Certainly if all you want is a free-busy view of a single calendar, the GET
approach is trivial and easy. But the reality is there is much more to
calendaring than just that.
Lets be clear, the free-busy report in CalDAV access is not really useful
when it comes to doing free busy lookups of calendar USERS as opposed to
just looking at a static calendar. The actual need is to target calendar
users (who may have more than one calendar contributing to their free
busy). The CalDAV schedule specification, a new version of which was
published to internet-drafts last week, addresses this by allowing iTIP
free busy requests targeted at one (or more) local (or possibly remote)

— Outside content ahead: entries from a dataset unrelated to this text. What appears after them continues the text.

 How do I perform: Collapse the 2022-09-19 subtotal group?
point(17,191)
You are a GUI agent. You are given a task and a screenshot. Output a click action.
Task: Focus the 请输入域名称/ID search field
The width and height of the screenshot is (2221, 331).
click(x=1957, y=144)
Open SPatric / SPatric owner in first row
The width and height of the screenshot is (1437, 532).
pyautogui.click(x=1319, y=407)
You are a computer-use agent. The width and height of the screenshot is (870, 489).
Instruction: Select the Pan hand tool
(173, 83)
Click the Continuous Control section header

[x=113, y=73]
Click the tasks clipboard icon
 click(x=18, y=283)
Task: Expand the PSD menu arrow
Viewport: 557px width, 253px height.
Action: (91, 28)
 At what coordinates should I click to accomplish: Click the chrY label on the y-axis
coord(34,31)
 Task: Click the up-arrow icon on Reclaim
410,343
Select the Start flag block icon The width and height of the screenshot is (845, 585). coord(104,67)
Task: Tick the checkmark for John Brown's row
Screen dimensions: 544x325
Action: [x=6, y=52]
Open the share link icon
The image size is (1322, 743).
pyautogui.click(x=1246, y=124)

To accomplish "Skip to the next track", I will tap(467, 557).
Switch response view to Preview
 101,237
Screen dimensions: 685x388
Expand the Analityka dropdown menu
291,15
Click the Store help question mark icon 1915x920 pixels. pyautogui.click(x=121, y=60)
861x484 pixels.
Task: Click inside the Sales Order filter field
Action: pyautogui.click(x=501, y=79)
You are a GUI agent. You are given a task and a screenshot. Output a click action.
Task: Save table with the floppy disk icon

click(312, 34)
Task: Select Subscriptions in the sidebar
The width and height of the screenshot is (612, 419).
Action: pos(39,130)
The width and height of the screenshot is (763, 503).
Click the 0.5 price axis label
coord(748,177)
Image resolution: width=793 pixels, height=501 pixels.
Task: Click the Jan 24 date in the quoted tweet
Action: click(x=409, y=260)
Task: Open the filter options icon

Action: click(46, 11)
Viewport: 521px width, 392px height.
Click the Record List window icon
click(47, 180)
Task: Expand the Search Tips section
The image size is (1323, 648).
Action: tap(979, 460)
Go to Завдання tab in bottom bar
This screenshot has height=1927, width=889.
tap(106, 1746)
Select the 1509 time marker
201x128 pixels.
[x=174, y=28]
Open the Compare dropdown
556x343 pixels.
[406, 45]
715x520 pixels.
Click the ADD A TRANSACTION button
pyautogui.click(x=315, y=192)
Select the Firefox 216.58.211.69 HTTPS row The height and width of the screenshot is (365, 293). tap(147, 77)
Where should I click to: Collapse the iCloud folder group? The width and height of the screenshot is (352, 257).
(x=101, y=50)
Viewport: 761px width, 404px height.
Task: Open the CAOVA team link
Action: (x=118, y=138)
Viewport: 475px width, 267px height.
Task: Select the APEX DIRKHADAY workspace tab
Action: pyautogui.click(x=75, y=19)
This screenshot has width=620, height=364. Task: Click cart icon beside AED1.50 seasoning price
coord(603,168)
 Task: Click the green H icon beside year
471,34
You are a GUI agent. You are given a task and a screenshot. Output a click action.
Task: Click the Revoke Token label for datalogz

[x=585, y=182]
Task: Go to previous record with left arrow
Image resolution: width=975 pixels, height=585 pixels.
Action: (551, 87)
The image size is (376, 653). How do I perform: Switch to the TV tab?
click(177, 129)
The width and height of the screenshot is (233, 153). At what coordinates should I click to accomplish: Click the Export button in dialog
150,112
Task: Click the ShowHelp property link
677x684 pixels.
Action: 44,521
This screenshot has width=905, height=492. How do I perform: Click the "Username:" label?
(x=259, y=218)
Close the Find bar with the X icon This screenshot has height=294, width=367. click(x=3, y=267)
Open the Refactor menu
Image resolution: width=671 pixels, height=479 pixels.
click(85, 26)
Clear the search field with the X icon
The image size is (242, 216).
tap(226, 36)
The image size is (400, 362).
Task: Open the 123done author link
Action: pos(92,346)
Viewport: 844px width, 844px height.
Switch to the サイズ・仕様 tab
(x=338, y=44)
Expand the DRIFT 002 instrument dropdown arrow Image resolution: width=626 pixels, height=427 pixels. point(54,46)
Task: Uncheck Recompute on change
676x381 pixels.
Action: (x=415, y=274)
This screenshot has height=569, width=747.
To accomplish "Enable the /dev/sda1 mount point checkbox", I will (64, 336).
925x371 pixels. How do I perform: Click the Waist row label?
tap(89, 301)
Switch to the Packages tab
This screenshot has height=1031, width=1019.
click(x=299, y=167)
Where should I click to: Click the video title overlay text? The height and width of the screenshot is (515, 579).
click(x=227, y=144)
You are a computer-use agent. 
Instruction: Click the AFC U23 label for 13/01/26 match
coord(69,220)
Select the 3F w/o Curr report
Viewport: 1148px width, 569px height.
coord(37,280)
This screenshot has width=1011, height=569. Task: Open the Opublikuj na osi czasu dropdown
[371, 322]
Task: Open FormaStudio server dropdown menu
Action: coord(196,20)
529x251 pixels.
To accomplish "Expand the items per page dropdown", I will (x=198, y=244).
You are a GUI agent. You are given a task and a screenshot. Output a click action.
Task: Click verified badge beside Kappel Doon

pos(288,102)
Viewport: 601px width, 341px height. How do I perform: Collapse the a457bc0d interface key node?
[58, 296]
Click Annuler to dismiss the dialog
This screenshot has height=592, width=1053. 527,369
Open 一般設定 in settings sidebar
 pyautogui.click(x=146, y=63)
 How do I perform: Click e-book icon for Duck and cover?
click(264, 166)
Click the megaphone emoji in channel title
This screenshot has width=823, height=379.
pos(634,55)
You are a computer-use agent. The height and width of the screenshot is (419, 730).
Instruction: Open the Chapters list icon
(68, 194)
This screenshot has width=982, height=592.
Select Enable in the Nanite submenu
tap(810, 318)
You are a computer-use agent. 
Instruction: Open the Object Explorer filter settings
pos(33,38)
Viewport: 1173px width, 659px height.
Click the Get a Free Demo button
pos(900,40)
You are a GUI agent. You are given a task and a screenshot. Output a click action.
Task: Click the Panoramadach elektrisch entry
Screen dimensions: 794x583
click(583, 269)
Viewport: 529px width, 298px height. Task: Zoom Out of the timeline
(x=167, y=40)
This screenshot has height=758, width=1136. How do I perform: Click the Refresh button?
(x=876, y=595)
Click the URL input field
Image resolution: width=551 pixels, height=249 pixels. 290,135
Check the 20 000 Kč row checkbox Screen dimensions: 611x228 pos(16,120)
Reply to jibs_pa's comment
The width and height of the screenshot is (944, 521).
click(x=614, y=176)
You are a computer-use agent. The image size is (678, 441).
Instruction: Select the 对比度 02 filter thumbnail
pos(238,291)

users on a CalDAV server. This returns a much more useful response listing
each user's f-b info. It also deals with the issue of how to grant someone
the right to only see free busy and not the entire calendar data.
3. REPORT method and firewalls:
Any organization that has gone to the trouble to setup a firewall (be it
one that allows WebDAV methods or not) will likely require all external
users to use SSL when connecting from outside when accessing company
sensitive information such as email and calendars. So ssl (https) will
almost certainly be a requirement for CalDAV use and that, as others have
pointed out, pretty much gets around any firewall problems.
4. Make REPORTs optional:
The reports are a key part of CalDAV, if you make them optional then you
might just as well do plain WebDAV (e.g. GroupDAV) or HTTP. They are
certainly not trivial to implement (well multiget is actually pretty easy)
but most of the complexity is tied up in the calendar data semantics. For
example, a time-range query seems simple at first glance, but when you take
into account all possibilities allowed by iCalendar (timed, all-day,
floating, timezones, recurrences, events with a start only, to-do's with
due only etc) it gets complicated. We spent a fair bit of time putting
together the tables describing how that works for the different components
in the hope that would save implementers a lot of time.
5. iCalendar vs XML syntax:
We did design CalDAV in such a way that an XML-representation of iCalendar
data could be used at some point in the future in a backwards compatible
manner once one has been standardized. It certainly seems like
standardizing that should be the first step to the simple GET approach and
to CalATOM etc. Someone needs to pick up that effort again and run with
it...
People have pointed to some benefits of XML syntax, including XPath/XQuery.
But again, those do not address the semantics of calendaring. The most
common query that is likely to used in calendaring is a time-range query.
XPath/XQuery would have to be extended with a special 'timerange' test
function for that to work properly with recurrences, floating time etc -
another syntax does not hide the complexity of the semantics.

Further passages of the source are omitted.